Exercise aim —
Every line from the one holding "Click the Import/Export icon" through the final line of the entries is to be reproduced exactly, and no other line.

Pixel coordinate grounding data —
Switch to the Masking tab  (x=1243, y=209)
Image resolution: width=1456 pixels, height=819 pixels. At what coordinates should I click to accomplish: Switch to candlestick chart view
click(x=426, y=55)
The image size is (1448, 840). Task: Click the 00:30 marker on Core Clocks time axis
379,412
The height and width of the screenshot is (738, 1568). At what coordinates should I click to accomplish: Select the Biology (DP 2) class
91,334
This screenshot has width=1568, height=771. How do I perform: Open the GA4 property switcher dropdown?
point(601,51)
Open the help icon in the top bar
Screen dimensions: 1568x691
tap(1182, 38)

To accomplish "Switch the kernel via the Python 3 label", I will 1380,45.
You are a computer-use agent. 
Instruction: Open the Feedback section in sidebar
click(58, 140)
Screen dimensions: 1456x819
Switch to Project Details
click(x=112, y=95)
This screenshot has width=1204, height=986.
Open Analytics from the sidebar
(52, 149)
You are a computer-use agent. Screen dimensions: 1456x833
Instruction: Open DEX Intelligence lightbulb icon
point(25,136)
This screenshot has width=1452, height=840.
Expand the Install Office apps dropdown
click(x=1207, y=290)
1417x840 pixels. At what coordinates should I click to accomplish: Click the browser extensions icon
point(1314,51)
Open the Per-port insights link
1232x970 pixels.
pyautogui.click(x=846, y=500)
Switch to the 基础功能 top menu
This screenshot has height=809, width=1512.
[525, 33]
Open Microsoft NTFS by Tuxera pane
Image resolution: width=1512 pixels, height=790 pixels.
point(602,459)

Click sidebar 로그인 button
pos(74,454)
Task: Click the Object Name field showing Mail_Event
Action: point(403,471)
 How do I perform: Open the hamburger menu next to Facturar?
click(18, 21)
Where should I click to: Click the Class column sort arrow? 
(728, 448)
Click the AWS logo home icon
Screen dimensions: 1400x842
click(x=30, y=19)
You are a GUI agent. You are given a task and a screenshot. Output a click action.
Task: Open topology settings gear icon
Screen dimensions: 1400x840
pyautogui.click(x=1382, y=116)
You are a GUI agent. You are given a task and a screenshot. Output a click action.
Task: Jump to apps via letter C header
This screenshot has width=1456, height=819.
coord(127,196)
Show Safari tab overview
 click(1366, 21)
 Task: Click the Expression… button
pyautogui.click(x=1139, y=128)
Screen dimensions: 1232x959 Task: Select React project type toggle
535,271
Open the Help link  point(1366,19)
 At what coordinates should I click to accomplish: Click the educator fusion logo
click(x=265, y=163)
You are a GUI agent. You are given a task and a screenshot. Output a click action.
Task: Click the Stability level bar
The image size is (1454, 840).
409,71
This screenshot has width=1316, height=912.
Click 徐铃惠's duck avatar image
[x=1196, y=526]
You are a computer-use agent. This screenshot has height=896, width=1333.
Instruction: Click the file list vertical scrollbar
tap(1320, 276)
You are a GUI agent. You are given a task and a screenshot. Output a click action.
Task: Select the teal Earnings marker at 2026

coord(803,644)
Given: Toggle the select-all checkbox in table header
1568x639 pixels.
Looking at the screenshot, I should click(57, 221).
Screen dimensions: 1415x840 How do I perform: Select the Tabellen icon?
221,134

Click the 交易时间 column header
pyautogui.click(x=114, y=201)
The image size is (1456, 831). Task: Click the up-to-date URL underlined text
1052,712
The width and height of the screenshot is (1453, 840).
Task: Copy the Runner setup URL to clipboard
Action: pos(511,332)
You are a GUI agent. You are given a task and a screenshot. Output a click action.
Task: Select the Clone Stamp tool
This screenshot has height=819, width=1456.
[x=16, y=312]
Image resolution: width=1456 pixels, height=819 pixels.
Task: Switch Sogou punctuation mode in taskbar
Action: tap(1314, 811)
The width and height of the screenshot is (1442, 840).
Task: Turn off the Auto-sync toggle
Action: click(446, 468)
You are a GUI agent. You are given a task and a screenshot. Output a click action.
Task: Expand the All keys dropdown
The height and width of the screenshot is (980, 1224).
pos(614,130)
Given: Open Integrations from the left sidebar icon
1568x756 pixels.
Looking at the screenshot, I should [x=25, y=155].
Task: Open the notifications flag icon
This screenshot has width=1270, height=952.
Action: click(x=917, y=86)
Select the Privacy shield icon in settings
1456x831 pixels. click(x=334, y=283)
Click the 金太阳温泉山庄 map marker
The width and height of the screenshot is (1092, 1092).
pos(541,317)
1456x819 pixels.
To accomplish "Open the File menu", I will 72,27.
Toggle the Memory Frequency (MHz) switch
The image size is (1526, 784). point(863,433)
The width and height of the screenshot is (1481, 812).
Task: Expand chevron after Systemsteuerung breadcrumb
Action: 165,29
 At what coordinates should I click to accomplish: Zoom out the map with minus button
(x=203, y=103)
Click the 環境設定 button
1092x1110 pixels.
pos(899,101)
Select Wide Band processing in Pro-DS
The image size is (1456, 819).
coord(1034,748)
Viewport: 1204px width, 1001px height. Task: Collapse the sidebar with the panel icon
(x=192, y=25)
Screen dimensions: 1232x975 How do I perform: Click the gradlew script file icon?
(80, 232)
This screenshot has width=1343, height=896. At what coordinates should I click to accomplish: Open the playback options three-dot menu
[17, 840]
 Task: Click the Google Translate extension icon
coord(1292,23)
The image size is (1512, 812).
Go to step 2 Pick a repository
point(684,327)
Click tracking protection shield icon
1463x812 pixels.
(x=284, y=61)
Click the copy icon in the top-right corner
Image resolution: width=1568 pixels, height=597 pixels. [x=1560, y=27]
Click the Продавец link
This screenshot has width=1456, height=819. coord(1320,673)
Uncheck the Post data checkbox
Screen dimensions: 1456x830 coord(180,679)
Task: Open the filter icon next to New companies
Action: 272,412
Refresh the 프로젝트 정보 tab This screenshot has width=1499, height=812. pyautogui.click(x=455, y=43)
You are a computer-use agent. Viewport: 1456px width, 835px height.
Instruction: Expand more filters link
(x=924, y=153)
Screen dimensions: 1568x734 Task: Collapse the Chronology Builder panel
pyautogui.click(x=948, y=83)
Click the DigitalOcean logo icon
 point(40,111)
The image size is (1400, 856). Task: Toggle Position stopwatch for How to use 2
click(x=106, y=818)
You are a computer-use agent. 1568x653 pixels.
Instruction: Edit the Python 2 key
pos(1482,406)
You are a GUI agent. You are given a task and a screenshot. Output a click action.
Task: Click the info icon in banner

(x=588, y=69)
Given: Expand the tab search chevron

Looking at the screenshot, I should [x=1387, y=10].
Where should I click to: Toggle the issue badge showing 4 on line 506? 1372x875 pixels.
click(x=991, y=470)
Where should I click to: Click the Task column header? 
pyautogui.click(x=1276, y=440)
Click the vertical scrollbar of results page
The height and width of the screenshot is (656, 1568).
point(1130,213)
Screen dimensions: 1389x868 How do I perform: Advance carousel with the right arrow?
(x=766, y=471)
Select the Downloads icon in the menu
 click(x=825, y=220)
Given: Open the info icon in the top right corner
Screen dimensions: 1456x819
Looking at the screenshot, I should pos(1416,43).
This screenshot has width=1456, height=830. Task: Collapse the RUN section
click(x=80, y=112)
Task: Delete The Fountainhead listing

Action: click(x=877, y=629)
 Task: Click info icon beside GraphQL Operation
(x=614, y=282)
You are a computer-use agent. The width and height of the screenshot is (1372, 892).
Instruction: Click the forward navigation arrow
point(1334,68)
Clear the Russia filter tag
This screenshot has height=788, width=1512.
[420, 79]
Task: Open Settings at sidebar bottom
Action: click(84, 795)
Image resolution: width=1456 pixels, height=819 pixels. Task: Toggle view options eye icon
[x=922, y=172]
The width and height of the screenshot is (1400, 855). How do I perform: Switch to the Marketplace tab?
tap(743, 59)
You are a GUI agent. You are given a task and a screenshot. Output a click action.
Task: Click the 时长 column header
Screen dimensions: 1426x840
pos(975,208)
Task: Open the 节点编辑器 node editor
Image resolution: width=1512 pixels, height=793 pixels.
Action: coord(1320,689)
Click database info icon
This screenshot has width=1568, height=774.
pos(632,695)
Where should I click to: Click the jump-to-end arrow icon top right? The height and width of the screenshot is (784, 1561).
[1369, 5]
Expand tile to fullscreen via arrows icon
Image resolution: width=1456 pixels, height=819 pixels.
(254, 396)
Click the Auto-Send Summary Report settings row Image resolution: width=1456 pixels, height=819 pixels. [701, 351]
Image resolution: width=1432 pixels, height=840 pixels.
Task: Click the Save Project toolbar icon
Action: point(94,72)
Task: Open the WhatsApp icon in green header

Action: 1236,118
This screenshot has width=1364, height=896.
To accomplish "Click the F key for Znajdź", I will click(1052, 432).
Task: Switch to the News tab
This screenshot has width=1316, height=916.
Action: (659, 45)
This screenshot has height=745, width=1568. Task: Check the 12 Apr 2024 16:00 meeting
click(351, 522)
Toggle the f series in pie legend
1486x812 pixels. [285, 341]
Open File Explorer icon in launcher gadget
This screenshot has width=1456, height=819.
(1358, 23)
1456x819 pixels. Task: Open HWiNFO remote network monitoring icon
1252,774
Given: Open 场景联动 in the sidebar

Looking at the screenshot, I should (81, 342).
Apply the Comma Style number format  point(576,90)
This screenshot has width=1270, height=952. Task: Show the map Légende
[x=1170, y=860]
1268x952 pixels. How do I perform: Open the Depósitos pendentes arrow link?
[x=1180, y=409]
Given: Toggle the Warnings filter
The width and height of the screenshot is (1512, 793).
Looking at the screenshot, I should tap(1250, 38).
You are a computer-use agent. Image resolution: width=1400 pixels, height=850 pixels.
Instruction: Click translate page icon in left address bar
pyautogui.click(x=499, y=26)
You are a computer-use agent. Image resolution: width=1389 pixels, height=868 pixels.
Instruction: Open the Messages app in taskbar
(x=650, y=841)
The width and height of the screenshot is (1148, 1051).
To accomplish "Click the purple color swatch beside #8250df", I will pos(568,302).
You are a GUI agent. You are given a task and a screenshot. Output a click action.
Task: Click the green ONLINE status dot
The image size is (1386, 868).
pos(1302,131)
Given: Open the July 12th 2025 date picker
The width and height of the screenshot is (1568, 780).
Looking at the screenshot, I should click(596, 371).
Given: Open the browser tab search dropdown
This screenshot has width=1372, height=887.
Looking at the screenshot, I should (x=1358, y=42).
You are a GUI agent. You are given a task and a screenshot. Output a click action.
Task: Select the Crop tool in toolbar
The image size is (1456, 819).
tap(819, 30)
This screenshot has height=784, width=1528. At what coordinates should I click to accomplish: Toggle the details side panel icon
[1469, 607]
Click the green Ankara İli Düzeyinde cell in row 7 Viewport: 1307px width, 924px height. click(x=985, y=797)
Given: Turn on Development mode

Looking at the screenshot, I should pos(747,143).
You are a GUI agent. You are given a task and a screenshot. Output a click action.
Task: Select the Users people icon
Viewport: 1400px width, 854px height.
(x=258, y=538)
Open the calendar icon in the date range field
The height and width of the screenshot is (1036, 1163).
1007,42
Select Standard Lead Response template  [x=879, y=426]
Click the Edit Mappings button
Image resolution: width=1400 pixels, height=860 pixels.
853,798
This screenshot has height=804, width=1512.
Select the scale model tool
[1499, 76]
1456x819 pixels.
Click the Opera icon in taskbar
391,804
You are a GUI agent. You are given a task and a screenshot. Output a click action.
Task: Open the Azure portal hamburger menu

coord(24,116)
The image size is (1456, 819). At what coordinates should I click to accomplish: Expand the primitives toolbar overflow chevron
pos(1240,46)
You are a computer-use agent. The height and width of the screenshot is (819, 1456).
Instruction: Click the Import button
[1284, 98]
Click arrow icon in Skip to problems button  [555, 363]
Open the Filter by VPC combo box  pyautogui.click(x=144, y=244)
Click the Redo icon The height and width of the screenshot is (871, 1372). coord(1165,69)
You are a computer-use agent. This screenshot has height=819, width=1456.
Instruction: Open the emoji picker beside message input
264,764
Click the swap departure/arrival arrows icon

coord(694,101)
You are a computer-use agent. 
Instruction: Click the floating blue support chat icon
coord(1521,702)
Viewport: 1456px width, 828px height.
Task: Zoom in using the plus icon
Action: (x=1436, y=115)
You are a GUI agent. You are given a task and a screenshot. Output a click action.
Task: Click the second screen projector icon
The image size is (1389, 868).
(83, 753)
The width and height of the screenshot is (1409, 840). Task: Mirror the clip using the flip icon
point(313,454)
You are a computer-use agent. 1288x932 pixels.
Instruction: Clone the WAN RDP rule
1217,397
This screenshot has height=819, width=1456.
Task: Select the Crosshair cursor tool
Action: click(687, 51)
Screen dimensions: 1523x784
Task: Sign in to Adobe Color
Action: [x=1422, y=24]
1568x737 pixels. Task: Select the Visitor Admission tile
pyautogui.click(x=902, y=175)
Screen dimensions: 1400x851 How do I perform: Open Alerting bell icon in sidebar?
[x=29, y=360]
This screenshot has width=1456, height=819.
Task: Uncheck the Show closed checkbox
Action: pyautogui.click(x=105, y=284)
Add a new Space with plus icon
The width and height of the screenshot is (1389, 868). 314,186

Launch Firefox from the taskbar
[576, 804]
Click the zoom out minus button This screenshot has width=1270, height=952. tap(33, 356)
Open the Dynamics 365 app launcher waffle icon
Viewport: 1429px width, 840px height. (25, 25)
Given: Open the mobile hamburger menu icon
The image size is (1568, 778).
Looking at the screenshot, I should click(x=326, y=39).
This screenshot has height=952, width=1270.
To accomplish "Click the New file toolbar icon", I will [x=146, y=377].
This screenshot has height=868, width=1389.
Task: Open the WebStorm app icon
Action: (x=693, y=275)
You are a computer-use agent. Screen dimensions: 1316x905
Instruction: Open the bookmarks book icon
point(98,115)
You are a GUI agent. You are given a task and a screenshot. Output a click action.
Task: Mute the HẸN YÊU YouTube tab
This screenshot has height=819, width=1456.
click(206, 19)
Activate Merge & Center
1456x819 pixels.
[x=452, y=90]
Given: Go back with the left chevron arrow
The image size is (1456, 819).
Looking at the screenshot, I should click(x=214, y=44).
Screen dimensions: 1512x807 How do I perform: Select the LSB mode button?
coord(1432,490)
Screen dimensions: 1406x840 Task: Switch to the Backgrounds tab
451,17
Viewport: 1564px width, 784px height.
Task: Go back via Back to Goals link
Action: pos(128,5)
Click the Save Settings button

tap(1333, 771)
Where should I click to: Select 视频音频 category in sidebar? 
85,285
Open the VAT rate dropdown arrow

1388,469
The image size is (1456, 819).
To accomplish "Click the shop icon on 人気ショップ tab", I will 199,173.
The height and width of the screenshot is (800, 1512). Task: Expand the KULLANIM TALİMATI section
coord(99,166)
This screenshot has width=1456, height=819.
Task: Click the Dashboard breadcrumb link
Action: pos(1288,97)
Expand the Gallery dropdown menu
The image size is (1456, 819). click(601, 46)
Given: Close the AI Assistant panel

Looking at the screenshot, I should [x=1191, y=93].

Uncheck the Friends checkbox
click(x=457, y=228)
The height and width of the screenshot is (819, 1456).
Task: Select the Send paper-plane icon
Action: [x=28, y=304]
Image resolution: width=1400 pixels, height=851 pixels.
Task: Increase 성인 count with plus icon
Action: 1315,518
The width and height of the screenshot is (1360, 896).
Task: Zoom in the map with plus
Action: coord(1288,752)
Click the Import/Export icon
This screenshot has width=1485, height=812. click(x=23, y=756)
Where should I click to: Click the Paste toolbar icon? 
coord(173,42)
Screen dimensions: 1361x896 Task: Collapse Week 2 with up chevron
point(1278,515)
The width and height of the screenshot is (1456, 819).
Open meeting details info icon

Response to the task —
Click the Import/Export icon
This screenshot has width=1485, height=812. click(x=23, y=756)
Where should I click to: Click the Paste toolbar icon? 
coord(173,42)
Screen dimensions: 1361x896 Task: Collapse Week 2 with up chevron
point(1278,515)
The width and height of the screenshot is (1456, 819).
Open meeting details info icon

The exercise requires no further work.